Fuck being a dreamer man. No perfect man is coming to find me. No knight in shinning armor. I'm gonna send Ty his fucking necklace back. Closing up that chapter. I can't wait to fucking end that whole series of mistakes. Final date is Monday, I'm gonna get my tattoo done and I will be happy.



I am furious, I am ragefull, I am broke. I need to go to work and make a shit load of fucking money. I need something to make me fucking happy, and it sure as hell ain't gonna be no man, cause all they ever do is piss me the fuck off. So money is the best substitute. And cigarettes. Fuck wrinkles. Yo can suck it. I'll quit one day when I start seeing them. Even if by then it will be too late. I do need to figure out how the fuck to make money tho. Maybe Suicide Girls. Maybe I'll talk to Veronica about how to get into modeling. But I can't do that shit till I get my boob job, I mean seriously. Grrrrrrr. Grrrrrrr. Grrrrrrrrr!!!

Monday, February 13, 2006

So what the fuck is this? I go to a show and I don't get hit on, not once. Fucking bullshi that's what it is. I made sure I look good too. Fucking morons. Pussies. Grrrrrrrrrr. I am woman, hear me roar is my new favorite quote.

Sunday, February 12, 2006



So work is making me self concious. I need to loose weight, I need to get in shape, I need to get a boob job. Grrrrrrrrrrrr. I'm gonna fucking do it, and I'm gonna fucking look great. Starting now. Carmen Electra excercise videos galore!!! I'm not gonna go anywhere tonight, well unless dominique comes through with that show. I'm gonna excercise and sew, and not eat. Haha, kidding, I will eat but not a lot.
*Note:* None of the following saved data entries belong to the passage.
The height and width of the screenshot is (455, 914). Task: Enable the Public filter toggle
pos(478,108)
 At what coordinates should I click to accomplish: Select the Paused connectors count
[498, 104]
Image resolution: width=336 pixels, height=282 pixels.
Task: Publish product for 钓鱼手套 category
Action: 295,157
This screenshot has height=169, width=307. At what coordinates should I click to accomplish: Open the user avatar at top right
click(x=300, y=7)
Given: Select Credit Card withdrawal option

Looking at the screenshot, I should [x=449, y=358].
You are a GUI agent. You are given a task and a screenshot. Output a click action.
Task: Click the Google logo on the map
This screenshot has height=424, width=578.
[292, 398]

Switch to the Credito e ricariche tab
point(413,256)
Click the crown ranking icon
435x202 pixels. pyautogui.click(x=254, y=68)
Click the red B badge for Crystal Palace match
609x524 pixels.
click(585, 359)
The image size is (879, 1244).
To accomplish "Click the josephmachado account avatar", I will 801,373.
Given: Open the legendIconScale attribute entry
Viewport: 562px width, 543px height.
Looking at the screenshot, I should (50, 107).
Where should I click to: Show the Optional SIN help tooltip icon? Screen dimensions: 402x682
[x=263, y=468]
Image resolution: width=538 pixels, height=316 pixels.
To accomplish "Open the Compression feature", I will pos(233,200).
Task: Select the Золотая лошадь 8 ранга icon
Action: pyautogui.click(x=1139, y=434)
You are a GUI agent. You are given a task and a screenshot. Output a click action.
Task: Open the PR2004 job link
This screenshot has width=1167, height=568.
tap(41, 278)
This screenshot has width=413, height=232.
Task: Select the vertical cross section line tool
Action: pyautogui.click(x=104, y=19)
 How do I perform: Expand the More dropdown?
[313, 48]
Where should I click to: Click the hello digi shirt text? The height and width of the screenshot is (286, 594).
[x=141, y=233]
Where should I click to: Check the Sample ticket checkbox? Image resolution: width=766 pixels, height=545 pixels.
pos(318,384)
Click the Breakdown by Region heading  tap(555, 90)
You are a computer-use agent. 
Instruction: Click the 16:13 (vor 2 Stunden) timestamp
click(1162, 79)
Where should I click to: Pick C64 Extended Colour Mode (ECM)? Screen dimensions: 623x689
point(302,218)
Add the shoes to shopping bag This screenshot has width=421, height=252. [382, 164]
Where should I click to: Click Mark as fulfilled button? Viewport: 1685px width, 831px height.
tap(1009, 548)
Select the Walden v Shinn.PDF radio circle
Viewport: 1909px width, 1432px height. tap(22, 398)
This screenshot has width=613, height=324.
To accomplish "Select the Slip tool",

Saturday, February 04, 2006

Things are shitty at this moment. Well inside my head is shitty.

I pored my heart out to Ty last night via myspace message, and he hasn't responded to me. I want to call him. But I know I shouldn't. I probably will anyway cause I'm a moron. I hate him and love him at the same time. Isn't that always the case with me tho. If things weren't dramatic I don't think I could love men. Maybe I don't even love them, maybe I just love the drama, the chaos, who fucking knows.

And about chaos. I had a date with this guy today. We walked around and talked. I told him my fucked up life story. Alcoholic/abusive father. pedophile neighbor. Rape. He said he feels sorry for me, and that I should try living a normal life. I don't want your pitty, I don't want you to feel sorry for me, and I don't want a normal life. My life made me strong, stronger then you will ever be. I have the strength to move to a place, on the other side of the continent without knowing anyone there, all by myself, without a job, without anything, and I have the strength to fucking make it. I lived through things. I've experienced things. Pain, suffering, dissapointment. I couldn't live a normal, calm life. White house with blue shutters and a picked fence with a husband 3 kids and a dog is not me. I don't want it. I'd go crazy. When things are going to well I have to fuck them up becuase it's all I know.

I'm comfortable with how I am.

I'm gonna call Ty. Because I need to be unhappy and dramatic.